_Exercise tasks_:
a – Condense the paragraph in the GLSL compute shader passage that begins "The buffer with bounding boxes is declared" into a short bulleted list that keeps its main facts.
b – Carry the GLSL compute shader passage forward from its final sentence with the next part of the walkthrough.

— BEGIN Passage provided —

That is all for the C++ part. Now, let's take a look at the GLSL compute shader, which is doing all the heavy lifting:

  1. The PerFrameData structure should be identical to its C++ counterpart:

    #version 460 core

    layout(local_size_x = 64, local_size_y = 1,  local_size_z = 1) in;

    layout(std140, binding = 0) uniform PerFrameData {

      mat4 view;

      mat4 proj;

      mat4 light;

      vec4 cameraPos;

      vec4 frustumPlanes[6];

      vec4 frustumCorners[8];

      uint numShapesToCull;

    };

  2. The buffer with bounding boxes is declared in the following way. The BoundingBox structure on the C++ side contains two vec3 values, min and max. Due to the padding requirements of GLSL, we will replace two vec3 with 6 floats and use preprocessor macros to give them meaningful mnemonic names:

    struct AABB {

      float pt[6];

    };

    #define Box_min_x box.pt[0]

    #define Box_min_y box.pt[1]

    #define Box_min_z box.pt[2]

    #define Box_max_x box.pt[3]

    #define Box_max_y box.pt[4]

    #define Box_max_z box.pt[5]

    layout(std430, binding = 1) buffer BoundingBoxes {

      AABB in_AABBs[];

    };

  3. The buffer is declared in the following way with draw commands:

    struct DrawCommand {

      uint count;

      uint instanceCount;

      uint firstIndex;

      uint baseVertex;

      uint baseInstance;

    };

    layout(std430, binding = 2) buffer DrawCommands {

      DrawCommand in_DrawCommands[];

    };

    layout(std430, binding = 3) buffer NumVisibleMeshes {

      uint numVisibleMeshes;

    };

    The DrawCommand structure corresponds to its C++ counterpart. The buffer that specifies the number of visible meshes is optional and is only used for demonstration purposes.

— END Passage provided —
— BEGIN Dataset content —

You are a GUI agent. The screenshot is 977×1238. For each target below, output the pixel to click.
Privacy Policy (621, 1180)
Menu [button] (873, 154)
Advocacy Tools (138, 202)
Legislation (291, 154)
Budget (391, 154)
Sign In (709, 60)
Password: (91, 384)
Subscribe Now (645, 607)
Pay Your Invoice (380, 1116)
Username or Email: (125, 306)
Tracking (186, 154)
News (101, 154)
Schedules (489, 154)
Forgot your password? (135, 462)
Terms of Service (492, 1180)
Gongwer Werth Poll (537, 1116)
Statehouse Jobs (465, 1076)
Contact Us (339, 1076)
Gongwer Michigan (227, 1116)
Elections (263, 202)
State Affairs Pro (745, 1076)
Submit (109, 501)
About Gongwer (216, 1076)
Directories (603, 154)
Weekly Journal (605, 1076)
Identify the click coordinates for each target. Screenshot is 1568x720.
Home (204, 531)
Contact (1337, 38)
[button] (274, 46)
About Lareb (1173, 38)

— END Dataset content —
— BEGIN Dataset content —

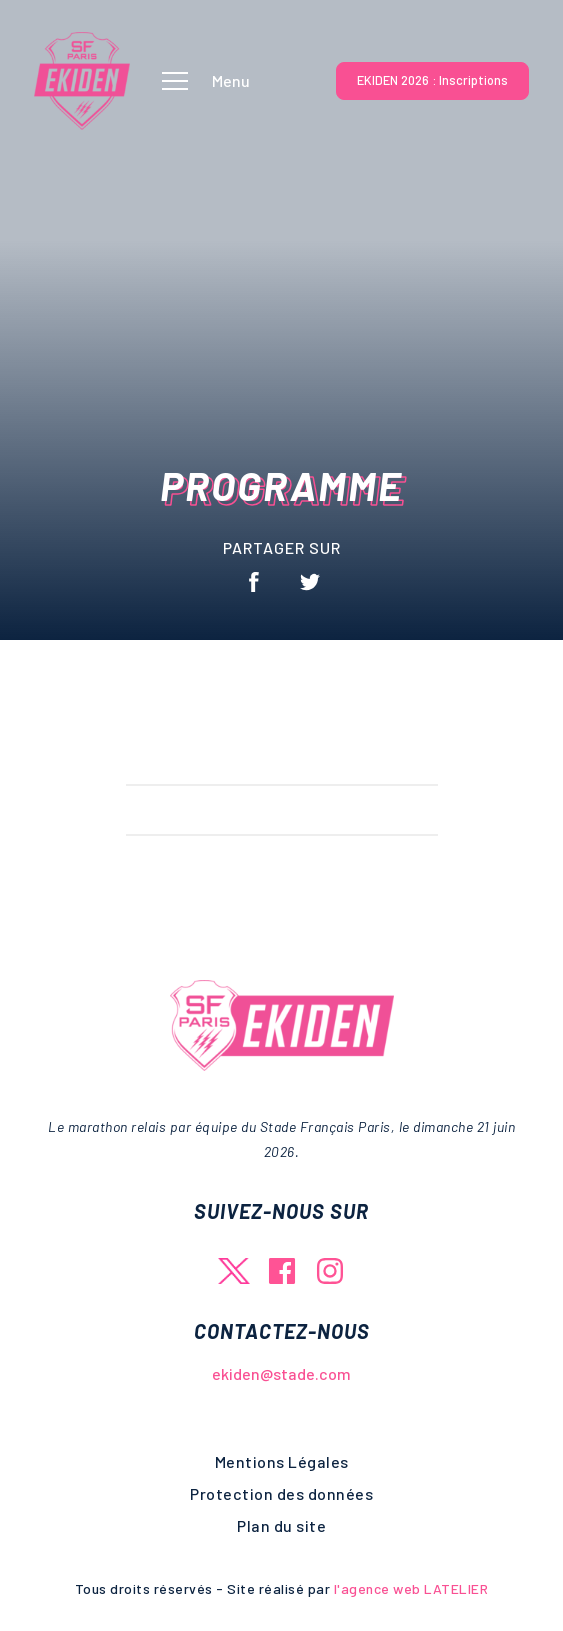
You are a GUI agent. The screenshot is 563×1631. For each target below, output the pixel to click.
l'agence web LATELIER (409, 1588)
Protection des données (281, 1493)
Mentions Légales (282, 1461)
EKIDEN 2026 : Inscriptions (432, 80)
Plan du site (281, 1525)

— END Dataset content —

_Results of the exercise_:
a –
- On the C++ side, the BoundingBox structure holds two vec3 values, min and max.
- Because of GLSL padding requirements, the shader replaces the two vec3 values with 6 floats.
- Preprocessor macros give those floats meaningful mnemonic names.

b –
  4. Here's the frustum culling function, which has mostly been copy-pasted from its C++ implementation. An identical two-phase approach was used in the previous Doing frustum culling on the CPU recipe:

    bool isAABBinFrustum(AABB box) {

      for (int i = 0; i < 6; i++) {

        int r = 0;

        r += ( dot( frustumPlanes[i],      vec4(Box_min_x, Box_min_y, Box_min_z, 1.0f) )      < 0.0 ) ? 1 : 0;

        r += ( dot( frustumPlanes[i],      vec4(Box_max_x, Box_min_y, Box_min_z, 1.0f) )      < 0.0 ) ? 1 : 0;

        r += ( dot( frustumPlanes[i],      vec4(Box_min_x, Box_max_y, Box_min_z, 1.0f) )      < 0.0 ) ? 1 : 0;

        r += ( dot( frustumPlanes[i],      vec4(Box_max_x, Box_max_y, Box_min_z, 1.0f) )      < 0.0 ) ? 1 : 0;

        r += ( dot( frustumPlanes[i],      vec4(Box_min_x, Box_min_y, Box_max_z, 1.0f) )      < 0.0 ) ? 1 : 0;

        r += ( dot( frustumPlanes[i],      vec4(Box_max_x, Box_min_y, Box_max_z, 1.0f) )      < 0.0 ) ? 1 : 0;

        r += ( dot( frustumPlanes[i],      vec4(Box_min_x, Box_max_y, Box_max_z, 1.0f) )      < 0.0 ) ? 1 : 0;

        r += ( dot( frustumPlanes[i],      vec4(Box_max_x, Box_max_y, Box_max_z, 1.0f) )      < 0.0 ) ? 1 : 0;

        if ( r == 8 ) return false;

      }

      int r = 0;

      r = 0; for ( int i = 0; i < 8; i++ )

       r += (frustumCorners[i].x > Box_max_x) ? 1 : 0;

      if ( r == 8 ) return false;

      r = 0; for ( int i = 0; i < 8; i++ )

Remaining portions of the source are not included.